◆ ENTRIES PROVIDED

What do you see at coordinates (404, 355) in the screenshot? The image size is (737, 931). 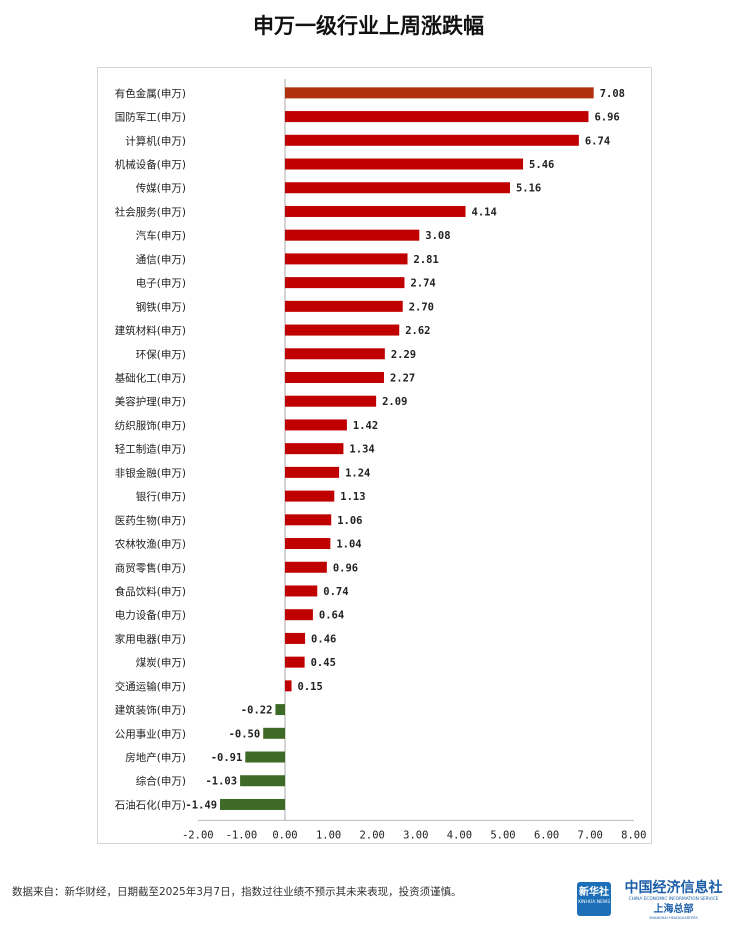 I see `value-label: 2.29` at bounding box center [404, 355].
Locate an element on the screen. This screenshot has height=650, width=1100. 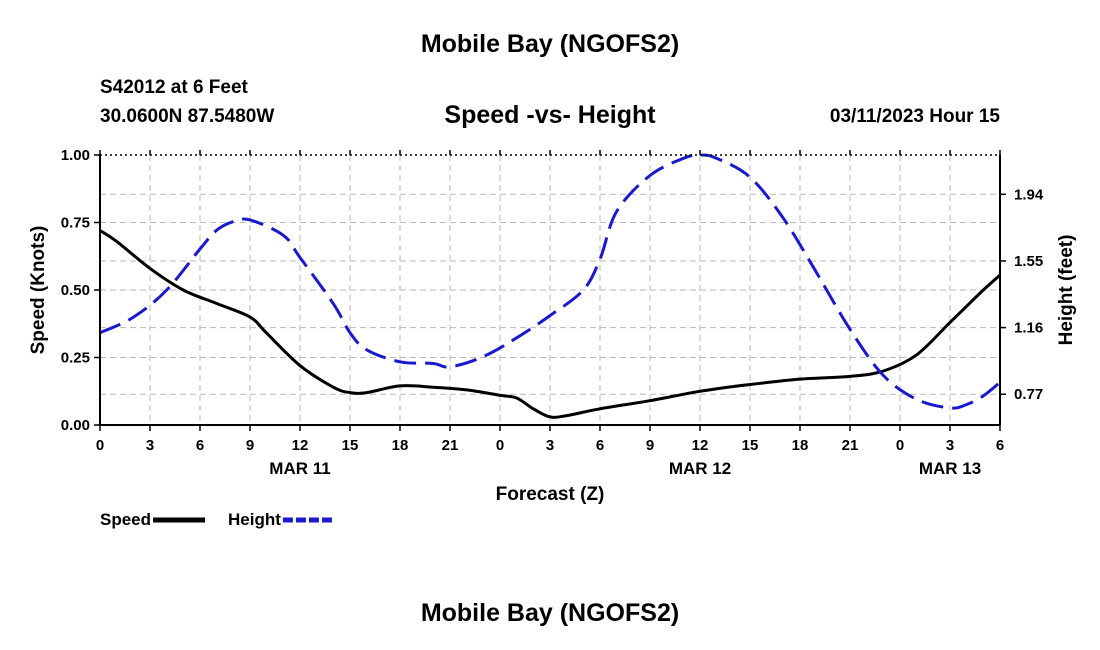
y-tick-label: 0.00 is located at coordinates (76, 426).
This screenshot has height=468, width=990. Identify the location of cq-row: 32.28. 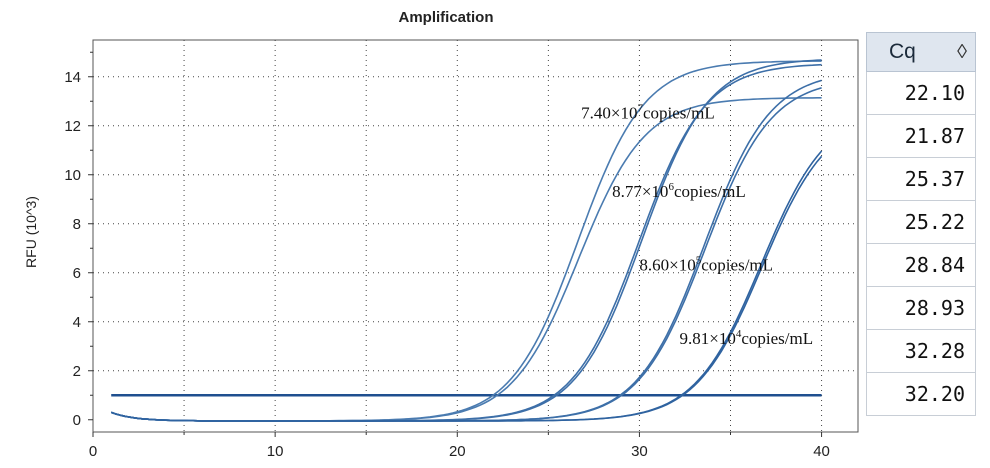
(921, 352).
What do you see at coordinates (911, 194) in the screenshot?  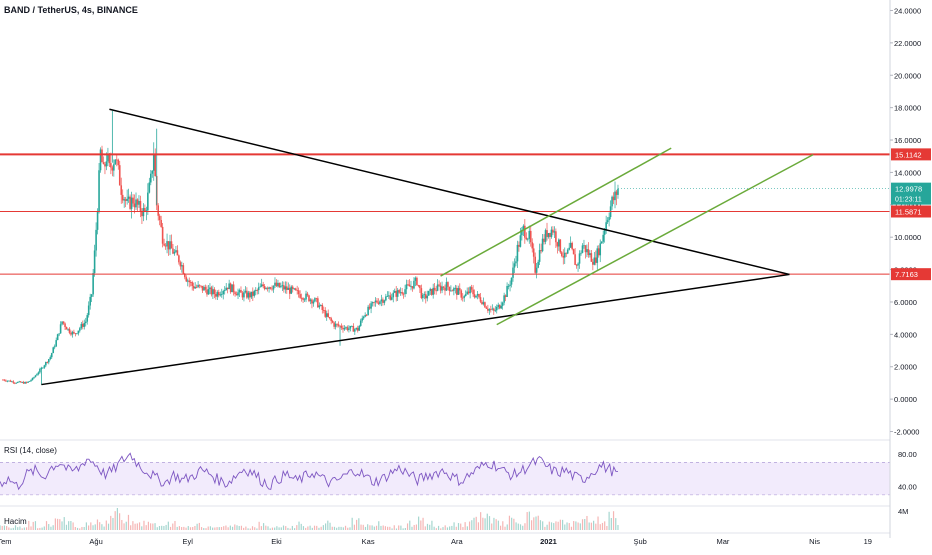 I see `current-price-badge` at bounding box center [911, 194].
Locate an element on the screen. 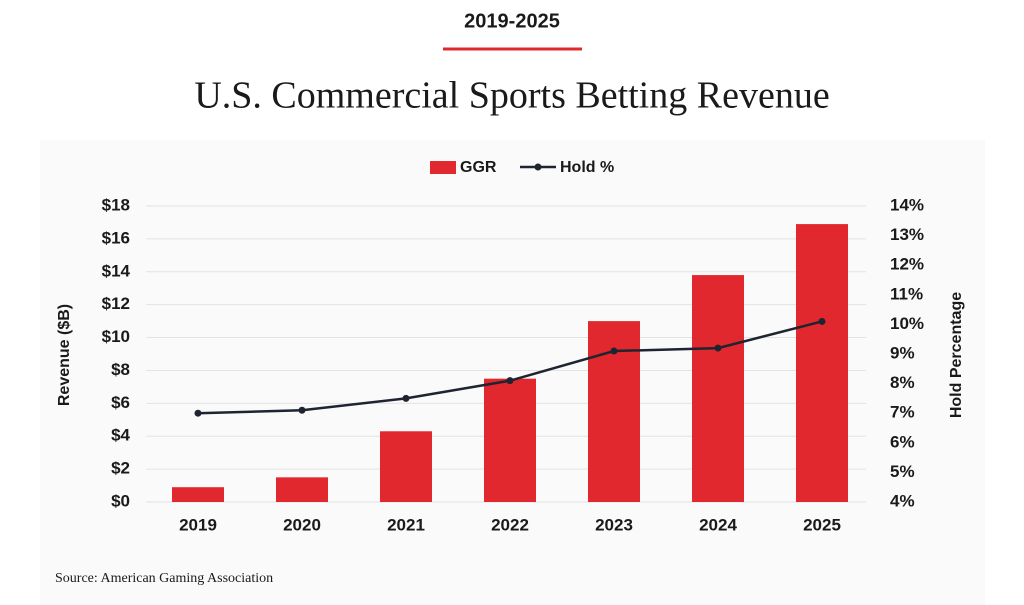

◆ TASK DESCRIPTION
Retype the data from the line with "Locate an element on the screen. This" up to and including the line with "(921, 352).", leaving out the pictures.

◆ OUTPUT OF THE EXERCISE
Locate an element on the screen. This screenshot has height=650, width=1100. 
y-tick-label: 0.00 is located at coordinates (76, 426).
This screenshot has height=468, width=990. Identify the location of cq-row: 32.28. 
(921, 352).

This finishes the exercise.